Given instruction:
Please write out all of the records below again, replacing every "screenshot" with "capture" and leaving everything else unchanged.

* begin Input data *

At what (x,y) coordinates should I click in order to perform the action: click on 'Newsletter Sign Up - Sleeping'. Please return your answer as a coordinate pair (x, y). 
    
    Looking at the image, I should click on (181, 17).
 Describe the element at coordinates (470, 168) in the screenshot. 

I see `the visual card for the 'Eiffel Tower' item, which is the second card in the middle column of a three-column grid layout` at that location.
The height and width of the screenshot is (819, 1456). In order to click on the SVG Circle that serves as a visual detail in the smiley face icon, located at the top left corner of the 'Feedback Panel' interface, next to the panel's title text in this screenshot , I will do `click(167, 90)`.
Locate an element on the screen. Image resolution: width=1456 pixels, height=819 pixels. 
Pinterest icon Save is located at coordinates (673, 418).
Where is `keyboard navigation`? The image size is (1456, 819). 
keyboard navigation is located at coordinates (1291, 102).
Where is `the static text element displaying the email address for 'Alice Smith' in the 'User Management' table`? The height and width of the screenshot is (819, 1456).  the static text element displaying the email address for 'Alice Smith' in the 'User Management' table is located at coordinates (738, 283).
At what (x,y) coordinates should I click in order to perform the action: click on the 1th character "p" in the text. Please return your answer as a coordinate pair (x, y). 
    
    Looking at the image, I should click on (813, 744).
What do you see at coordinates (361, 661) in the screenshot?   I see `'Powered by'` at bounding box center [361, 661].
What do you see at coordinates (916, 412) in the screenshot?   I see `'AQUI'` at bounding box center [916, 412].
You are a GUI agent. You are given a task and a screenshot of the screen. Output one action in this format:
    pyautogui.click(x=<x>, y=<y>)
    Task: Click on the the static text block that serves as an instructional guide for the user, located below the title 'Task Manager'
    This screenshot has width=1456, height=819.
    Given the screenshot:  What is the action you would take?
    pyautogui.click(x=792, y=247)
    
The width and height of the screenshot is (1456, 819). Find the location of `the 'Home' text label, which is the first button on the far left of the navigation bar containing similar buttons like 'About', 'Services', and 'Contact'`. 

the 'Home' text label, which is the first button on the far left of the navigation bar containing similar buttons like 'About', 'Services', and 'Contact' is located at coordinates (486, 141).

* end Input data *

The solution:
At what (x,y) coordinates should I click in order to perform the action: click on 'Newsletter Sign Up - Sleeping'. Please return your answer as a coordinate pair (x, y). 
    
    Looking at the image, I should click on (181, 17).
 Describe the element at coordinates (470, 168) in the capture. 

I see `the visual card for the 'Eiffel Tower' item, which is the second card in the middle column of a three-column grid layout` at that location.
The height and width of the capture is (819, 1456). In order to click on the SVG Circle that serves as a visual detail in the smiley face icon, located at the top left corner of the 'Feedback Panel' interface, next to the panel's title text in this capture , I will do `click(167, 90)`.
Locate an element on the screen. Image resolution: width=1456 pixels, height=819 pixels. 
Pinterest icon Save is located at coordinates (673, 418).
Where is `keyboard navigation`? The image size is (1456, 819). 
keyboard navigation is located at coordinates (1291, 102).
Where is `the static text element displaying the email address for 'Alice Smith' in the 'User Management' table`? The height and width of the capture is (819, 1456).  the static text element displaying the email address for 'Alice Smith' in the 'User Management' table is located at coordinates (738, 283).
At what (x,y) coordinates should I click in order to perform the action: click on the 1th character "p" in the text. Please return your answer as a coordinate pair (x, y). 
    
    Looking at the image, I should click on (813, 744).
What do you see at coordinates (361, 661) in the capture?   I see `'Powered by'` at bounding box center [361, 661].
What do you see at coordinates (916, 412) in the capture?   I see `'AQUI'` at bounding box center [916, 412].
You are a GUI agent. You are given a task and a capture of the screen. Output one action in this format:
    pyautogui.click(x=<x>, y=<y>)
    Task: Click on the the static text block that serves as an instructional guide for the user, located below the title 'Task Manager'
    This capture has width=1456, height=819.
    Given the capture:  What is the action you would take?
    pyautogui.click(x=792, y=247)
    
The width and height of the capture is (1456, 819). Find the location of `the 'Home' text label, which is the first button on the far left of the navigation bar containing similar buttons like 'About', 'Services', and 'Contact'`. 

the 'Home' text label, which is the first button on the far left of the navigation bar containing similar buttons like 'About', 'Services', and 'Contact' is located at coordinates (486, 141).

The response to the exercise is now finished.